Exercise - The line that contains "Screen dimensions: 527x274" marks the start. Please set it down, with every later line of the data, exactly and without pictures.

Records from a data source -
*** Begin section ***
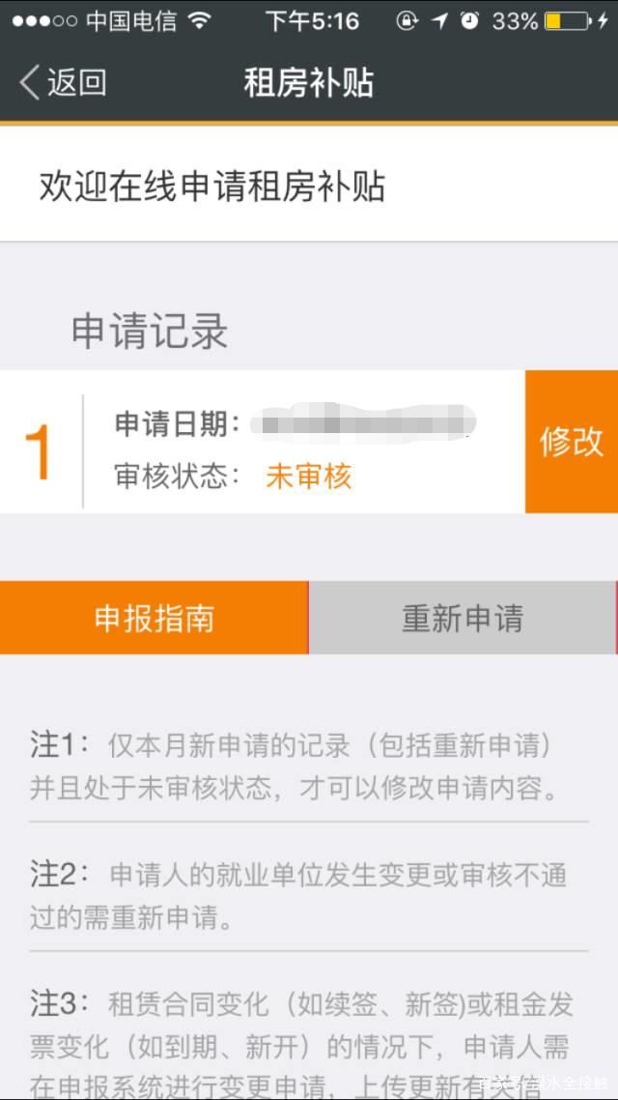Open application record number 1
Image resolution: width=618 pixels, height=1100 pixels.
pos(262,442)
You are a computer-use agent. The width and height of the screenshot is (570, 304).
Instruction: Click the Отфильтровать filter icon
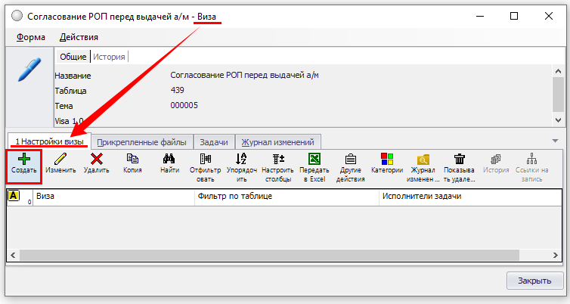[x=205, y=160]
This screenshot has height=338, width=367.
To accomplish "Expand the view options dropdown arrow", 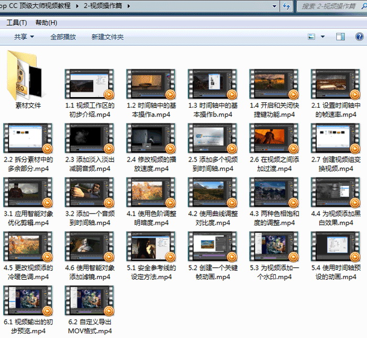I will 322,37.
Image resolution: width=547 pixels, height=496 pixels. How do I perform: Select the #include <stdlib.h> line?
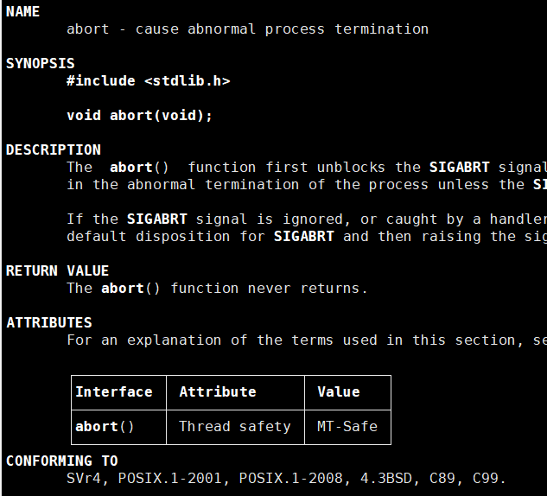pos(149,80)
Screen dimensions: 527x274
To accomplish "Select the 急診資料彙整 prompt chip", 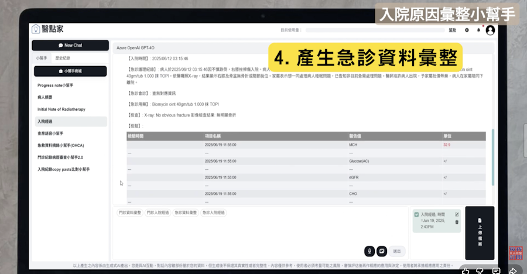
*** End section ***
Task answer -
Screen dimensions: 527x274
To accomplish "Select the 急診資料彙整 prompt chip", 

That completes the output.